╭─ Data extracts
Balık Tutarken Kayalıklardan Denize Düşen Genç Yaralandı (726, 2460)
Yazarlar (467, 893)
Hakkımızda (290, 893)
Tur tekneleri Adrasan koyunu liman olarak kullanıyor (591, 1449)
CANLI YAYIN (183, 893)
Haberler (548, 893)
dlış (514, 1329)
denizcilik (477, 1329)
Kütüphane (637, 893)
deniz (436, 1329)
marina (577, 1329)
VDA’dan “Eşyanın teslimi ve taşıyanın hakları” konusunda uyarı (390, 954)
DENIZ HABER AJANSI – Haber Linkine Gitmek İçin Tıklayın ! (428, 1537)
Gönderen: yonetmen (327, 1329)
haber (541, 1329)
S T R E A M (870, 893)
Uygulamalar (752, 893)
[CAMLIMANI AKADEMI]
╰─
Reproduce all entries exactly, leaving each one whole.

Balık Tutarken Kayalıklardan Denize Düşen Genç Yaralandı (726, 2460)
Yazarlar (467, 893)
Hakkımızda (290, 893)
Tur tekneleri Adrasan koyunu liman olarak kullanıyor (591, 1449)
CANLI YAYIN (183, 893)
Haberler (548, 893)
dlış (514, 1329)
denizcilik (477, 1329)
Kütüphane (637, 893)
deniz (436, 1329)
marina (577, 1329)
VDA’dan “Eşyanın teslimi ve taşıyanın hakları” konusunda uyarı (390, 954)
DENIZ HABER AJANSI – Haber Linkine Gitmek İçin Tıklayın ! (428, 1537)
Gönderen: yonetmen (327, 1329)
haber (541, 1329)
S T R E A M (870, 893)
Uygulamalar (752, 893)
[CAMLIMANI AKADEMI]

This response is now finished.